Brand Equity Definition
The brand equity definition is the marketing effects that occur or gather over time in a product because of the brand name or company name associated with that product. At times, this brand equity can extend into other products if the name has been established with a good enough reputation. Best explain the brand equity definition as the reputation associated with a company name or product.
Brand Equity Meaning
Brand equity means that a company has established a brand or product that is associated with a certain product. There are forms of positive brand equity and negative brand equity. If a product is generally in good standing with consumers, then the company’s brand equity value is much higher. This of course is in comparison to a company who is responsible for an oil spill like the recent British Petroleum (BP) spill in the Gulf of Mexico. Brand equity marketing can at times be a fine art. In addition, brand equity valuation can be essential in determining how far a company can extend its brand equity to other products to boost sales in that area.
Brand Equity Example
Some Brand Equity examples are as follows:
The Jack Daniels brand name has been associated with Tennessee Whiskey for a number of years.
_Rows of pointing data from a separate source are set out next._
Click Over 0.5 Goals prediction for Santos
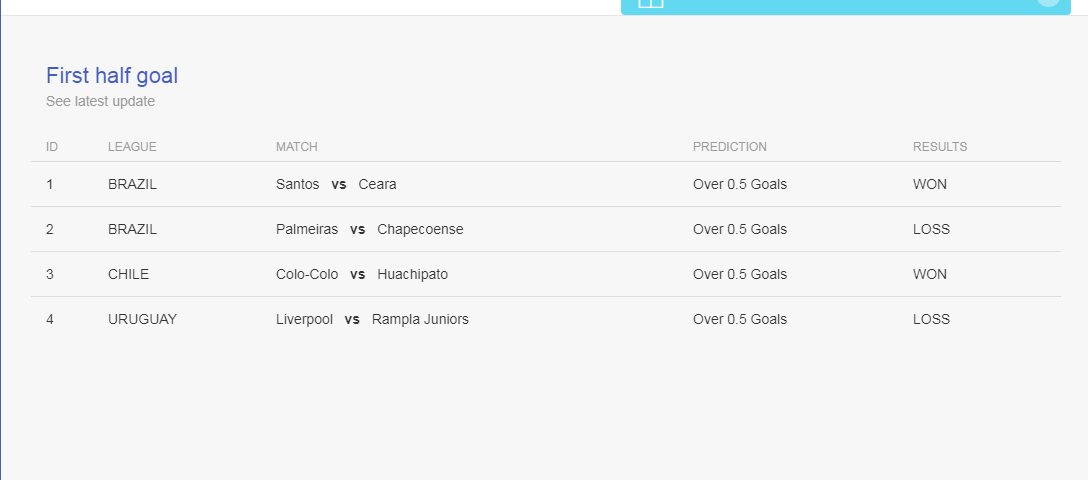1088x480 pixels. click(x=739, y=184)
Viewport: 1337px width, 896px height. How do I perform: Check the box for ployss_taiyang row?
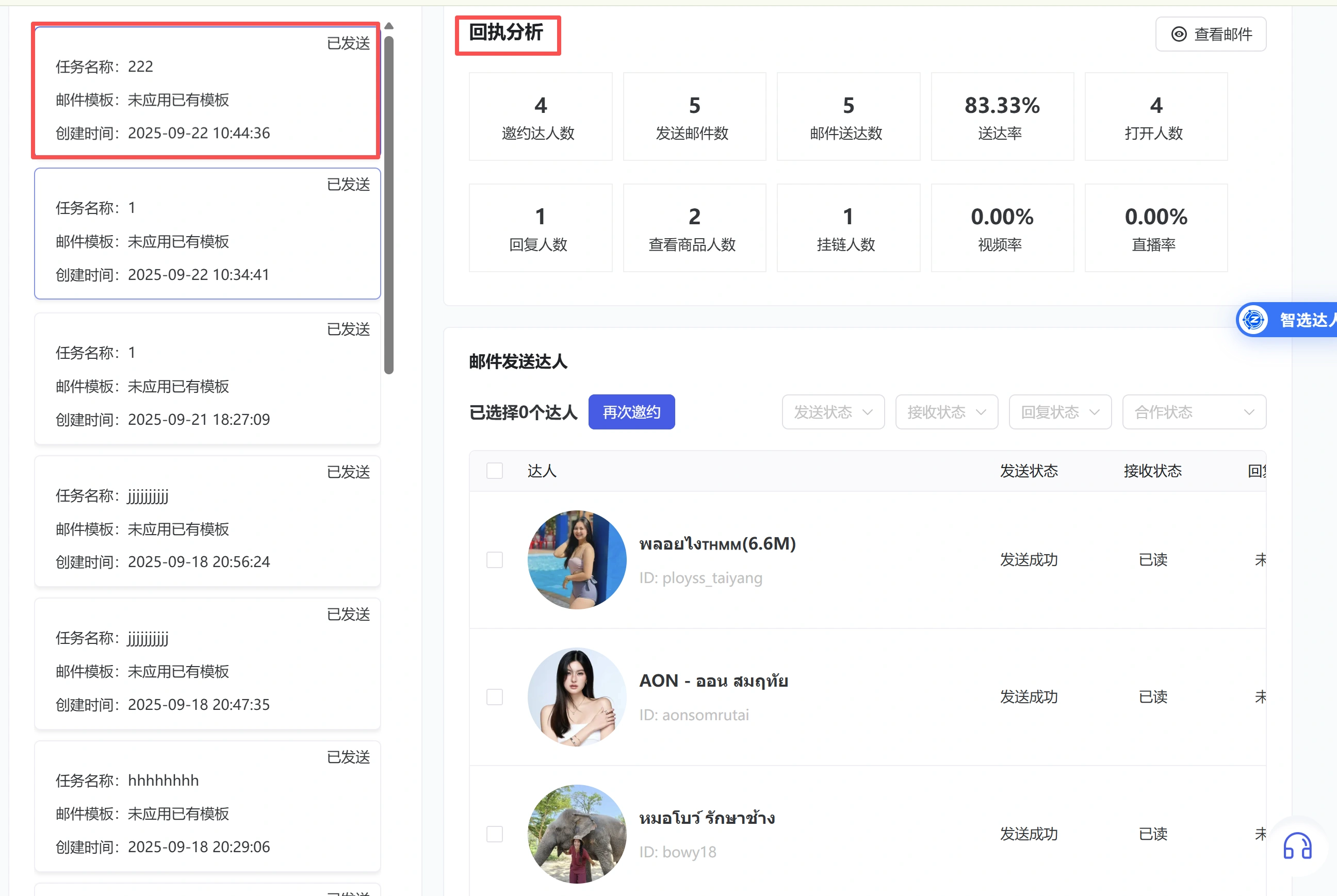tap(495, 559)
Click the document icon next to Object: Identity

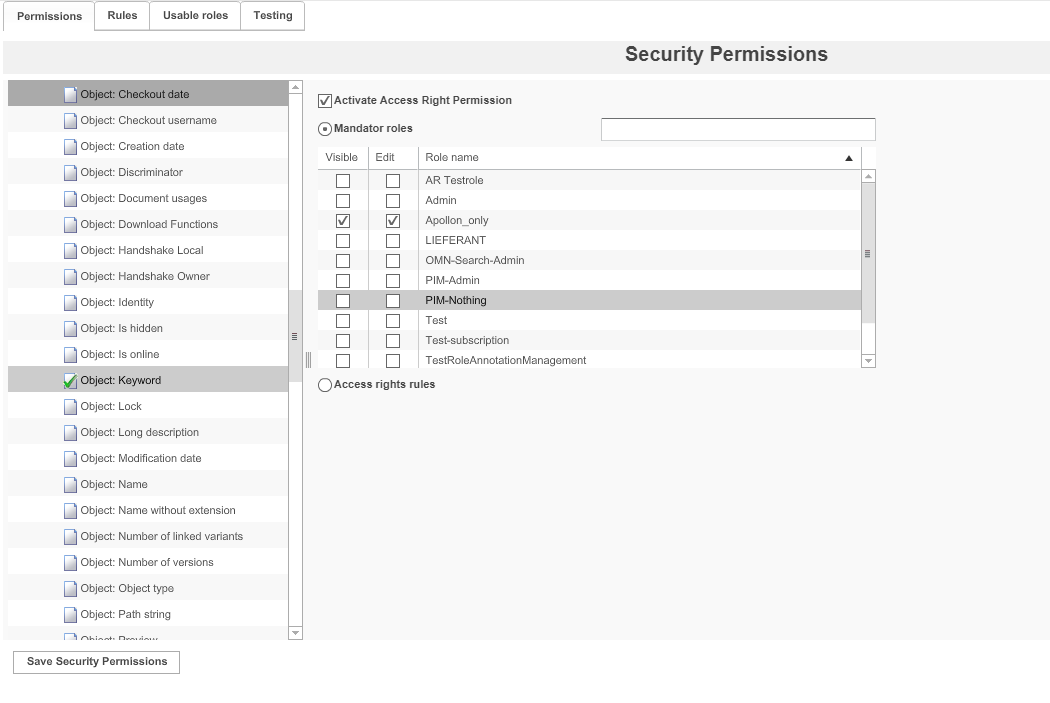[69, 301]
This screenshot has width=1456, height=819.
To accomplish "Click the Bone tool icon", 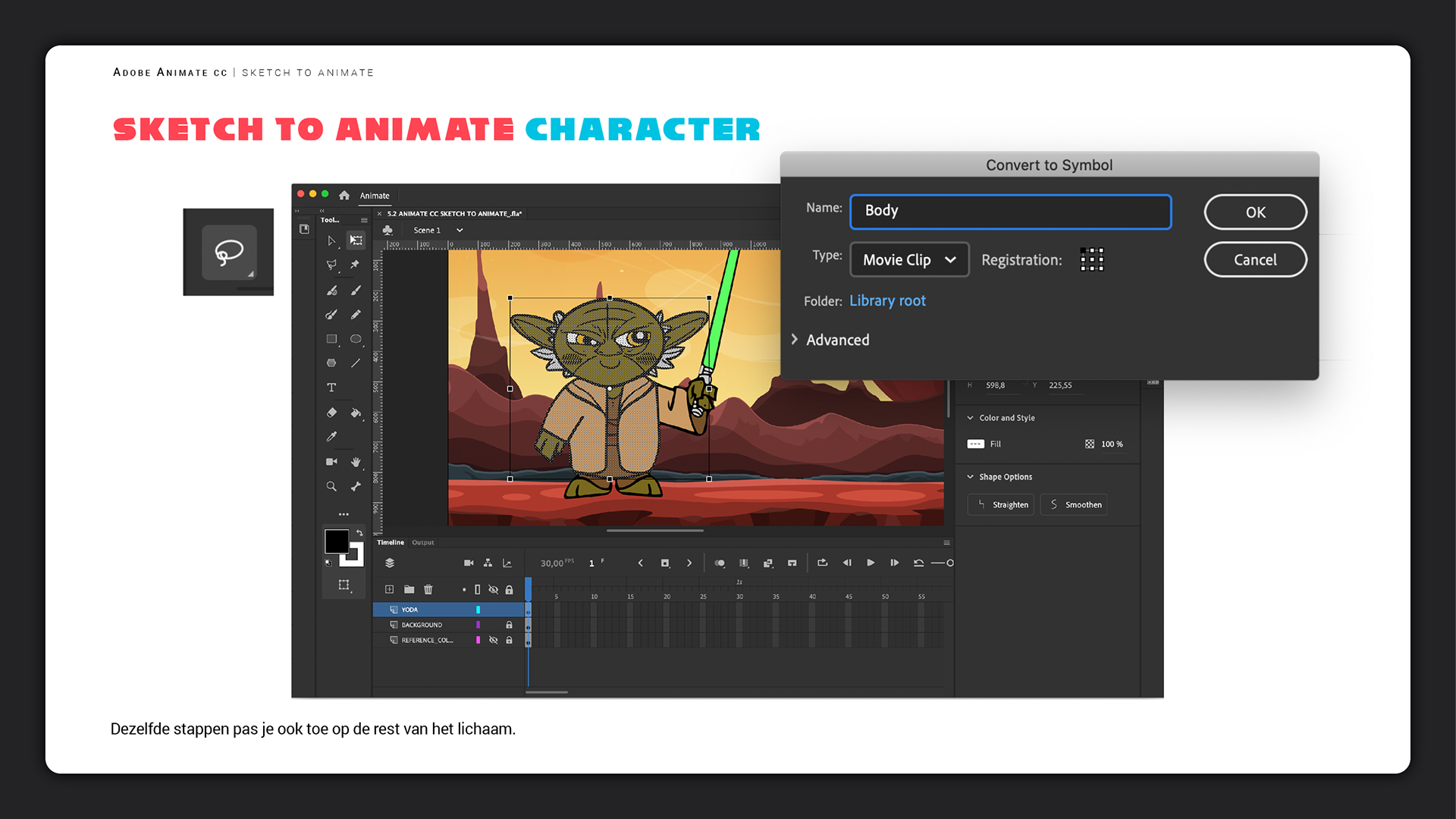I will tap(356, 486).
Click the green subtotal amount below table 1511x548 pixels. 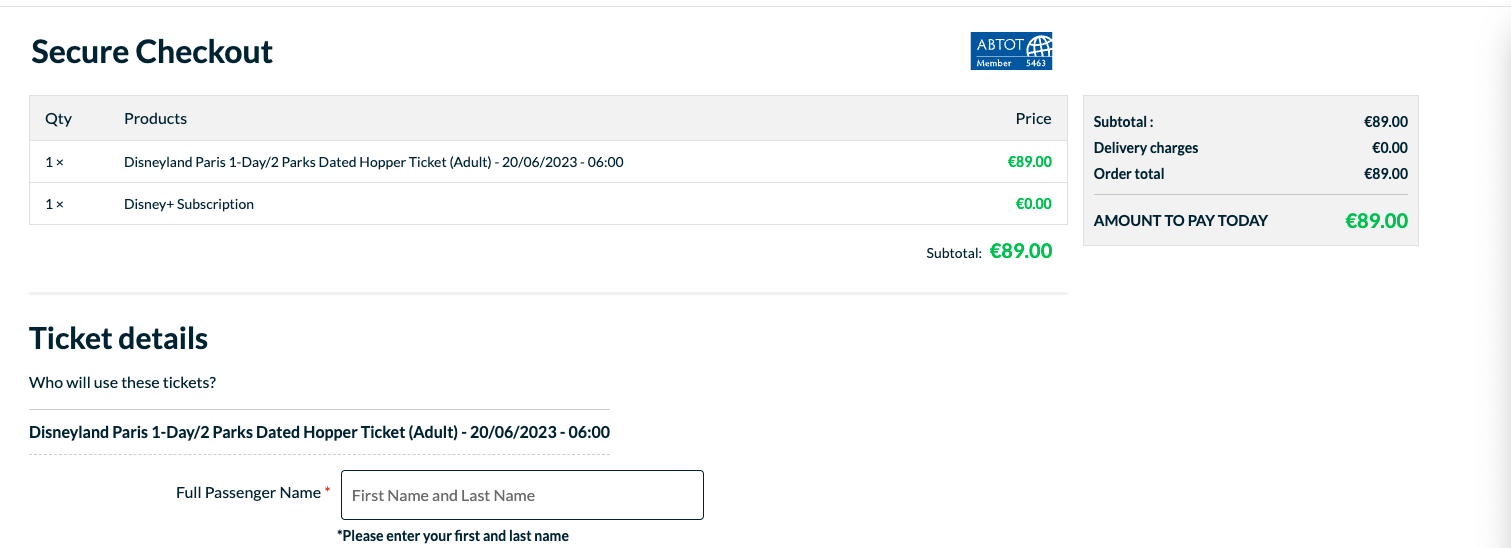pyautogui.click(x=1021, y=251)
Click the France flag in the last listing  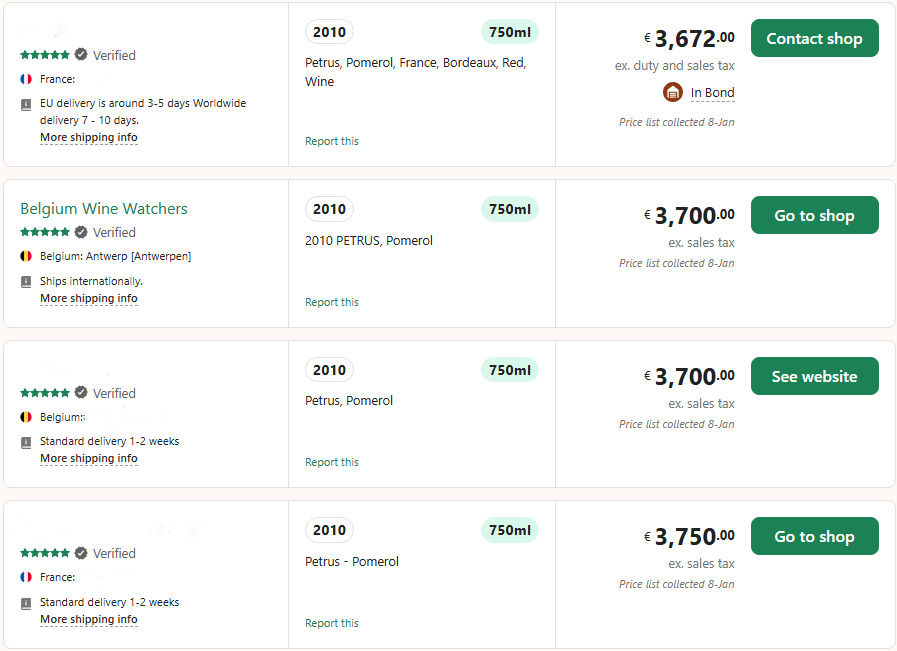coord(26,577)
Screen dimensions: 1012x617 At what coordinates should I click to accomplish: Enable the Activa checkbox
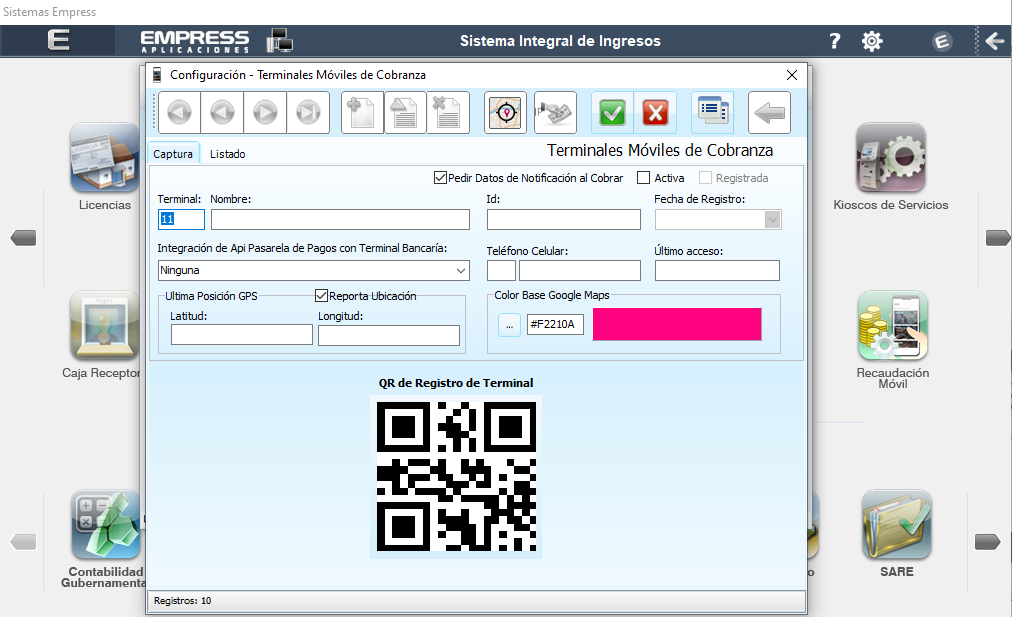643,178
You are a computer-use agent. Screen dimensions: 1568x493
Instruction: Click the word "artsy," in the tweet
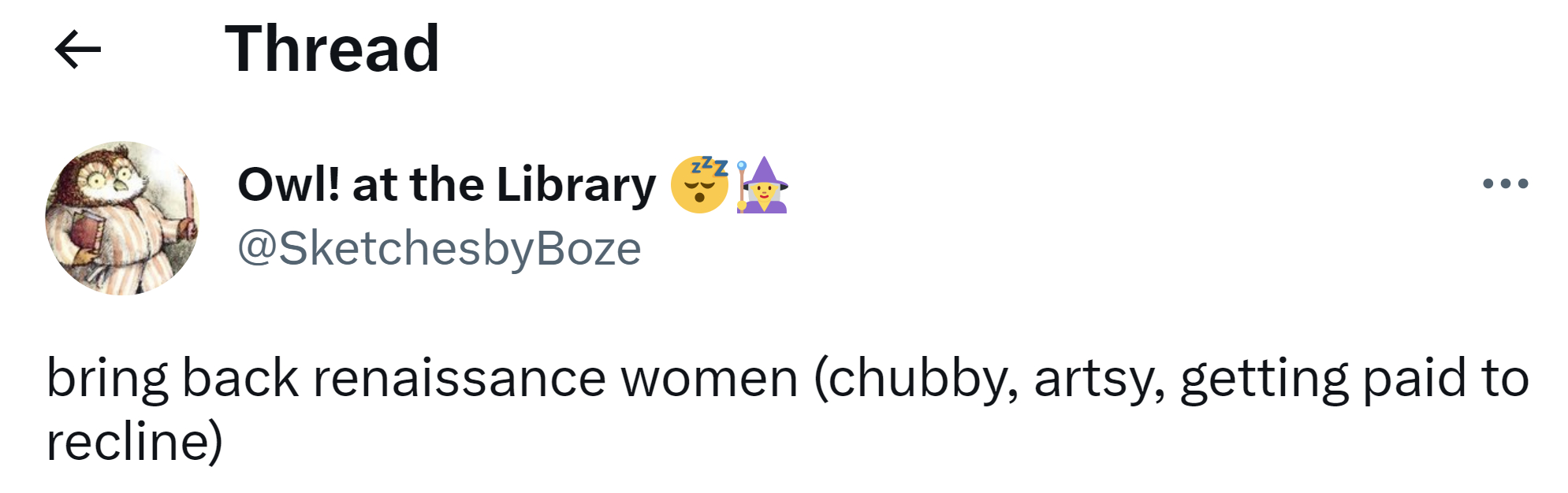click(x=1099, y=379)
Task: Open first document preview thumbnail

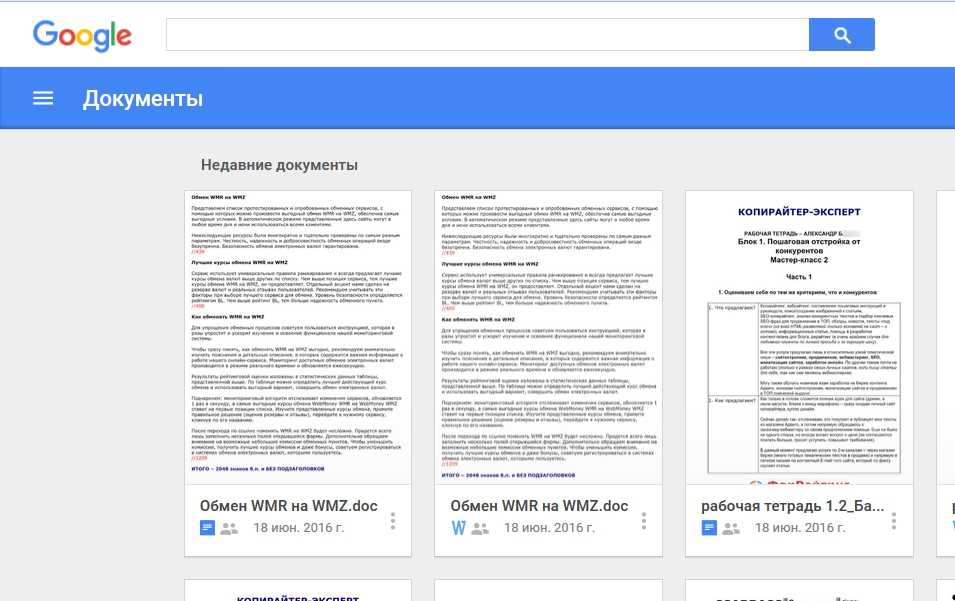Action: pos(298,337)
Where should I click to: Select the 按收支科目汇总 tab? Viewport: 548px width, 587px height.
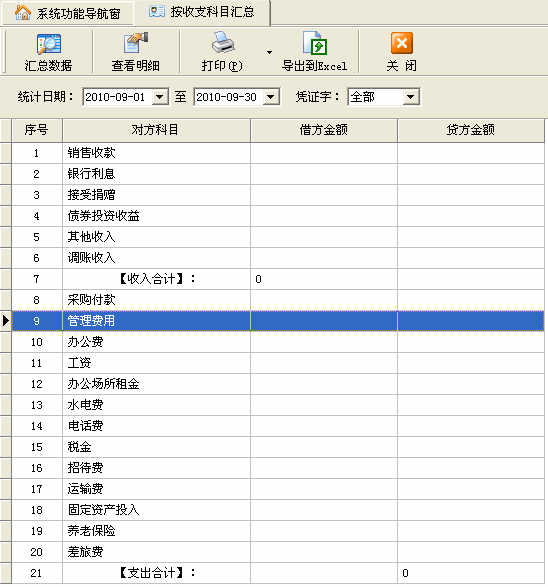click(x=202, y=13)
However, the brand name extended into barbecue sauces and other condiments. The use of the name Jack Daniels is meant to boost sales in the area of the market. The company must be careful because every product that they extend the brand name to can result in brand equity dilution or an overuse of the name.
Companies like Gucci and other designer firms work hard to establish their brand equity as it is essential in their line of business. The idea here is exclusivity as these companies operate in a niche market. Here they reduce the amount of stores, and drive prices higher. The brand equity established is of a luxurious and exclusive brand only a few can afford to be apart of.
The company in the past was known for high quality and low to mid-priced cars, but as of recent the company has had several hits on its brand equity. This has been due to the company’s braking problems in its cars. To restore brand equity and bring sales back to normal, the company has been forced to launch various ad campaigns. In addition, they have had to recall all of the faulty cars.